- [Task to carry out] Please set down every record exactly as it appears below.

- [Material to process]
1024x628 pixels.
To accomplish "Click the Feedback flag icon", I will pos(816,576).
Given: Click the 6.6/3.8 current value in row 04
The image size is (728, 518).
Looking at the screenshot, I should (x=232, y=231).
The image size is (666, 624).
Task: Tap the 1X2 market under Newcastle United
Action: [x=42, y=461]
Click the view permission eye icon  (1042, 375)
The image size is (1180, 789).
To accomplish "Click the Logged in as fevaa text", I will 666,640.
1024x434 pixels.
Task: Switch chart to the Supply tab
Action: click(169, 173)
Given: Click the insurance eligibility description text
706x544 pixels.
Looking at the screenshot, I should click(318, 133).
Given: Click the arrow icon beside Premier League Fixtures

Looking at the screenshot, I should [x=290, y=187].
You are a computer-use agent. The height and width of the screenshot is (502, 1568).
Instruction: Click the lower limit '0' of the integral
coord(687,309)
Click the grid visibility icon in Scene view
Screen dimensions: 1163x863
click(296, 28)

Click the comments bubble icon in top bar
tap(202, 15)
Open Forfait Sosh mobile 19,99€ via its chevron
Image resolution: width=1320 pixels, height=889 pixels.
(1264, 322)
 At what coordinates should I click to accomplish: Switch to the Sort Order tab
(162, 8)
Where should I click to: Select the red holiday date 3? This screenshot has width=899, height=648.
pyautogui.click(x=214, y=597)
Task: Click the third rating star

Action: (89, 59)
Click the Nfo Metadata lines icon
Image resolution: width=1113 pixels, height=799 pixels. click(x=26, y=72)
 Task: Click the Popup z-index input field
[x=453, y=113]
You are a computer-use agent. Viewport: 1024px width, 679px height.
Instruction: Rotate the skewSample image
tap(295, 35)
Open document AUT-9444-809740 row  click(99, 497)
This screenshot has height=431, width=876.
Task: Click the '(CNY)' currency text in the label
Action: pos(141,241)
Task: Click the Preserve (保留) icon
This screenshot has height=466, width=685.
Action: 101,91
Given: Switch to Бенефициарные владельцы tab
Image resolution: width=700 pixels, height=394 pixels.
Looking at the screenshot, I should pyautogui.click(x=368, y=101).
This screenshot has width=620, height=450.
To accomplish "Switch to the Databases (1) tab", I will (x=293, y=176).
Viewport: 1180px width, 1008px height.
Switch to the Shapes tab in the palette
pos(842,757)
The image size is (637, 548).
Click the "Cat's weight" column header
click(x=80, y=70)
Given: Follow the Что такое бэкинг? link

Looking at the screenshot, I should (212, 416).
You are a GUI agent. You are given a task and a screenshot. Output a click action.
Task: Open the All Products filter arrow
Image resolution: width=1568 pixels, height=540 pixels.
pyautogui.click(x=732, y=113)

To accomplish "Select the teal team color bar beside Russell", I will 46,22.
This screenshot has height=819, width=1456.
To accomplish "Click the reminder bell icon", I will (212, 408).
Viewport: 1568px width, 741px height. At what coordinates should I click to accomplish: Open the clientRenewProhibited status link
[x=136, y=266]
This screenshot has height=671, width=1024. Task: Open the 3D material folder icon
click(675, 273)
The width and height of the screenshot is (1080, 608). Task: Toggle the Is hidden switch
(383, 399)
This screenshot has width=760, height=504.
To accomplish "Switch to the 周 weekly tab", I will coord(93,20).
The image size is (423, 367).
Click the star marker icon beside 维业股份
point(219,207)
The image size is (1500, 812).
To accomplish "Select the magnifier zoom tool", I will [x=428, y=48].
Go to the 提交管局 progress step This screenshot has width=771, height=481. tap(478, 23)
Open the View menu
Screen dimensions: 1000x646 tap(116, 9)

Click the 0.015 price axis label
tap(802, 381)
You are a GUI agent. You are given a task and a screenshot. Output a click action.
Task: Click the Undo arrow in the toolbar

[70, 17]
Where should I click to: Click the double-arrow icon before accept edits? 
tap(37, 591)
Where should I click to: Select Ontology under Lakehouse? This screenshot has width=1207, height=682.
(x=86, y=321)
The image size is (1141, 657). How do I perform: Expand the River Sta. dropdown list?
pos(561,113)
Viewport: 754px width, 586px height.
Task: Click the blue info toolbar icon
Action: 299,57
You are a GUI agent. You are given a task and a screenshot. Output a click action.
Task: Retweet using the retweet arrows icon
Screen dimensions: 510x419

- [Problem solution]
1024x628 pixels.
To accomplish "Click the Feedback flag icon", I will pos(816,576).
Given: Click the 6.6/3.8 current value in row 04
The image size is (728, 518).
Looking at the screenshot, I should (x=232, y=231).
The image size is (666, 624).
Task: Tap the 1X2 market under Newcastle United
Action: [x=42, y=461]
Click the view permission eye icon  (1042, 375)
The image size is (1180, 789).
To accomplish "Click the Logged in as fevaa text", I will 666,640.
1024x434 pixels.
Task: Switch chart to the Supply tab
Action: click(169, 173)
Given: Click the insurance eligibility description text
706x544 pixels.
Looking at the screenshot, I should click(318, 133).
Given: Click the arrow icon beside Premier League Fixtures

Looking at the screenshot, I should [x=290, y=187].
You are a computer-use agent. The height and width of the screenshot is (502, 1568).
Instruction: Click the lower limit '0' of the integral
coord(687,309)
Click the grid visibility icon in Scene view
Screen dimensions: 1163x863
click(296, 28)

Click the comments bubble icon in top bar
tap(202, 15)
Open Forfait Sosh mobile 19,99€ via its chevron
Image resolution: width=1320 pixels, height=889 pixels.
(1264, 322)
 At what coordinates should I click to accomplish: Switch to the Sort Order tab
(162, 8)
Where should I click to: Select the red holiday date 3? This screenshot has width=899, height=648.
pyautogui.click(x=214, y=597)
Task: Click the third rating star

Action: (89, 59)
Click the Nfo Metadata lines icon
Image resolution: width=1113 pixels, height=799 pixels. click(x=26, y=72)
 Task: Click the Popup z-index input field
[x=453, y=113]
You are a computer-use agent. Viewport: 1024px width, 679px height.
Instruction: Rotate the skewSample image
tap(295, 35)
Open document AUT-9444-809740 row  click(99, 497)
This screenshot has height=431, width=876.
Task: Click the '(CNY)' currency text in the label
Action: pos(141,241)
Task: Click the Preserve (保留) icon
This screenshot has height=466, width=685.
Action: 101,91
Given: Switch to Бенефициарные владельцы tab
Image resolution: width=700 pixels, height=394 pixels.
Looking at the screenshot, I should pyautogui.click(x=368, y=101).
This screenshot has width=620, height=450.
To accomplish "Switch to the Databases (1) tab", I will (x=293, y=176).
Viewport: 1180px width, 1008px height.
Switch to the Shapes tab in the palette
pos(842,757)
The image size is (637, 548).
Click the "Cat's weight" column header
click(x=80, y=70)
Given: Follow the Что такое бэкинг? link

Looking at the screenshot, I should (212, 416).
You are a GUI agent. You are given a task and a screenshot. Output a click action.
Task: Open the All Products filter arrow
Image resolution: width=1568 pixels, height=540 pixels.
pyautogui.click(x=732, y=113)

To accomplish "Select the teal team color bar beside Russell", I will 46,22.
This screenshot has height=819, width=1456.
To accomplish "Click the reminder bell icon", I will (212, 408).
Viewport: 1568px width, 741px height. At what coordinates should I click to accomplish: Open the clientRenewProhibited status link
[x=136, y=266]
This screenshot has height=671, width=1024. Task: Open the 3D material folder icon
click(675, 273)
The width and height of the screenshot is (1080, 608). Task: Toggle the Is hidden switch
(383, 399)
This screenshot has width=760, height=504.
To accomplish "Switch to the 周 weekly tab", I will coord(93,20).
The image size is (423, 367).
Click the star marker icon beside 维业股份
point(219,207)
The image size is (1500, 812).
To accomplish "Select the magnifier zoom tool", I will [x=428, y=48].
Go to the 提交管局 progress step This screenshot has width=771, height=481. tap(478, 23)
Open the View menu
Screen dimensions: 1000x646 tap(116, 9)

Click the 0.015 price axis label
tap(802, 381)
You are a GUI agent. You are given a task and a screenshot. Output a click action.
Task: Click the Undo arrow in the toolbar

[70, 17]
Where should I click to: Click the double-arrow icon before accept edits? 
tap(37, 591)
Where should I click to: Select Ontology under Lakehouse? This screenshot has width=1207, height=682.
(x=86, y=321)
The image size is (1141, 657). How do I perform: Expand the River Sta. dropdown list?
pos(561,113)
Viewport: 754px width, 586px height.
Task: Click the blue info toolbar icon
Action: 299,57
You are a GUI agent. You are given a task and a screenshot. Output a click action.
Task: Retweet using the retweet arrows icon
Screen dimensions: 510x419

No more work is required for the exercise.